The leaky integration and the Bayes-optimal dynamic belief are two algorithms, each with a single free parameter, that result in local estimates of statistics. Both yield similar results in the present context, we therefore refer to both as the “local transition probability model”. We reported the results for the leaky integration in the main text and the results for the Bayes-optimal dynamic belief as supplementary information (see S1, S2 and S3 Figs).

These different inference styles of transition probabilities–fixed belief, dynamic belief, leaky integration–are depicted in Fig 2B. For comparison, we also implemented variants that resort to the same inference styles but estimate a different statistic: either the absolute frequency of items, or the frequency of alternation between successive items. It is important to note that these statistics are simpler than transition probabilities, because the information about the frequency of items and the frequency of alternations is embedded in the larger space of transition probabilities (see Fig 1A). Transition probabilities also dictate the frequency of ordered pairs of items (see S1 Text for Supplementary Equations). Some of the models included in our comparison were proposed by others, e.g. the fixed-belief model that learns item frequencies was proposed by Mars and colleagues [4] and dynamic-belief models were also proposed by Behrens, Nassar and colleagues [49,50] for learning item frequencies, and by Yu and Cohen [23] for learning the frequency of alternations.

The local transition probability model makes several predictions:

**In binary sequences, expectations should reflect at least two statistics: the absolute frequency of items, and the frequency of alternations.**This is because these statistics are special cases of transition probabilities (see Fig 1A).**Transition probabilities should drive expectations both globally (given the entire sequence) and locally (given the recent history of observations).**Since the inference is local, it captures both local statistics, and their average (the global statistics).**The local effects should be observed even in fully unbiased sequences where items and transitions are equiprobable.**Indeed, a local, non-stationary inference constantly captures the local deviations from equiprobability that emerge by chance even in purely random sequences.**The same observations received in different orders should produce different expectations.**Since the model progressively discounts previous observations, the impact of a given observation depends on its rank within the recent past.**Repeating stimuli should produce stronger expectations than the same number of alternating stimuli.**This is an emergent property of learning transition probabilities: a repeating sequence (e.g. XXXXX) provides twice as much evidence about a single transition type (X→X) than an alternating sequence (e.g. XYXYX) where the evidence is spread among two transition types (X→Y and Y→X).**The perception of randomness should be biased: although, the highest degree of randomness is, by definition, achieved when there is no bias, a sequence that contains slightly more alternations than repetitions should be perceived as “more random” than a genuinely unbiased sequence.**This is because stronger expectations arise from repetition than alternation.

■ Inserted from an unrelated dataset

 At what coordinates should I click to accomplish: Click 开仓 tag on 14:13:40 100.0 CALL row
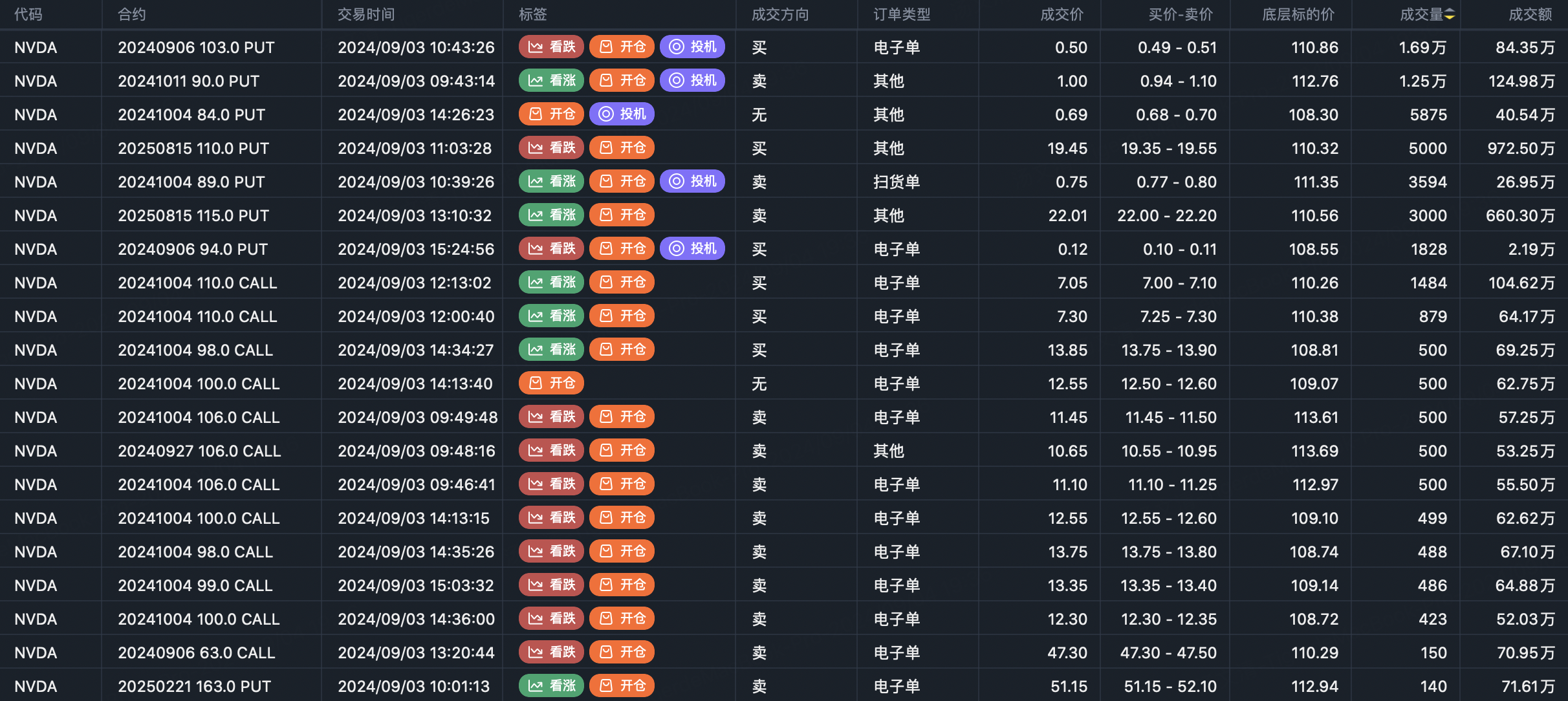tap(552, 383)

In the following, we characterize these predictions in greater detail in specific experimental contexts, and we test them against a variety of data sets and by comparing with simpler models.

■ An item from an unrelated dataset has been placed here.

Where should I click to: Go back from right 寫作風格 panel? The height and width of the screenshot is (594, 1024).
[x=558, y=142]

### Effects of sequence statistics in electrophysiological data

The P300 is an event-related potential that can be easily measured on the human scalp and is sensitive to the surprise elicited by novel or unexpected stimuli. Squires et al. (1976) made a seminal contribution: they showed that, even in a random stream of items, the P300 amplitude varies strongly with the local history of recent observations. Even in purely random sequences (like fair coin flips) the amplitude of the P300 elicited by a given stimulus X increases when it is preceded by an increasing number of other stimuli Y, i.e. when it violates a “streak” of recent repetitions of Y (e.g. XXXXX vs. YXXXX vs. YYXXX vs. YYYXX vs. YYYYX). The P300 amplitude also increases when a stimulus violates a pattern of alternations enforced by the recent history (e.g. XYXYX vs. YXYXX). Squires et al. (1976) plotted these history effects as “trees” reflecting the entire history of recent stimuli (Fig 3A). When they varied the overall frequency of items in the sequence (from p(X) = 0.5 to 0.7 or 0.3), they also found that the entire tree of local effects was shifted up or down according to p(X). Altogether, their data show that the P300 amplitude reflects, in a quantitative manner, the violation of statistical expectations based on three factors: the global frequency of items, their local frequency and the local frequency of alternations. Importantly, these local effects emerged even in purely random sequences (see the middle tree in Fig 3A).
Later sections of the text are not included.